🤖 AI Summary
While existing external reasoning harnesses can improve large language models’ performance on complex tasks, they fail to enhance the models’ intrinsic reasoning capabilities. This work proposes On-Policy Harness Self-Distillation (OPHSD), a novel approach that, for the first time, leverages the inference-time harness as a dynamic teacher signal during training. By aligning policy trajectories through self-distillation, OPHSD internalizes harness-guided reasoning into the base model itself. The method integrates harness-enhanced strategies—such as draft–verify and plan–solve—with supervised fine-tuning, enabling the model to retain high performance without relying on external harnesses at inference time.
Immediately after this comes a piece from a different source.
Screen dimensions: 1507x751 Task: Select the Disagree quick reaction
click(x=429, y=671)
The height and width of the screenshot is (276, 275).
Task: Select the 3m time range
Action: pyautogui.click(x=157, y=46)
Experiments demonstrate that OPHSD significantly outperforms strong baselines, achieving a 10.83% improvement over OPSD on benchmarks like HMMT25, thereby validating that harnesses can serve as temporary scaffolds during training rather than permanent dependencies.
📝 Abstract
Inference-time harnesses substantially improve large language models on complex reasoning tasks. However, the intrinsic capabilities of the underlying model remain unchanged by the addition of these external workflows. To bridge this gap, we introduce \emph{On-Policy Harness Self-Distillation} (OPHSD), which employs the harness-augmented current model as a teacher for self-distillation, thereby introducing extra supervisory signals from the harness beyond training data. OPHSD internalizes task-specific harness capabilities into the student model, yielding robust generalizability and strong standalone performance across diverse reasoning tasks. Evaluated across draft--verify harness for text classification and plan--solve for mathematical reasoning tasks, OPHSD consistently outperforms strong baselines (e.g., +10.83\% over OPSD on HMMT25). Our analysis further indicates that reattaching the harness during inference yields no additional benefits and can even degrade performance, suggesting that complex harnesses need not always be permanent fixtures; instead, they can serve as temporary training scaffolds whose benefits are permanently fed back into the base model. Our code and training data are available at https://github.com/zzy1127/OPHSD-On-Policy-Harness-Self-Distillation.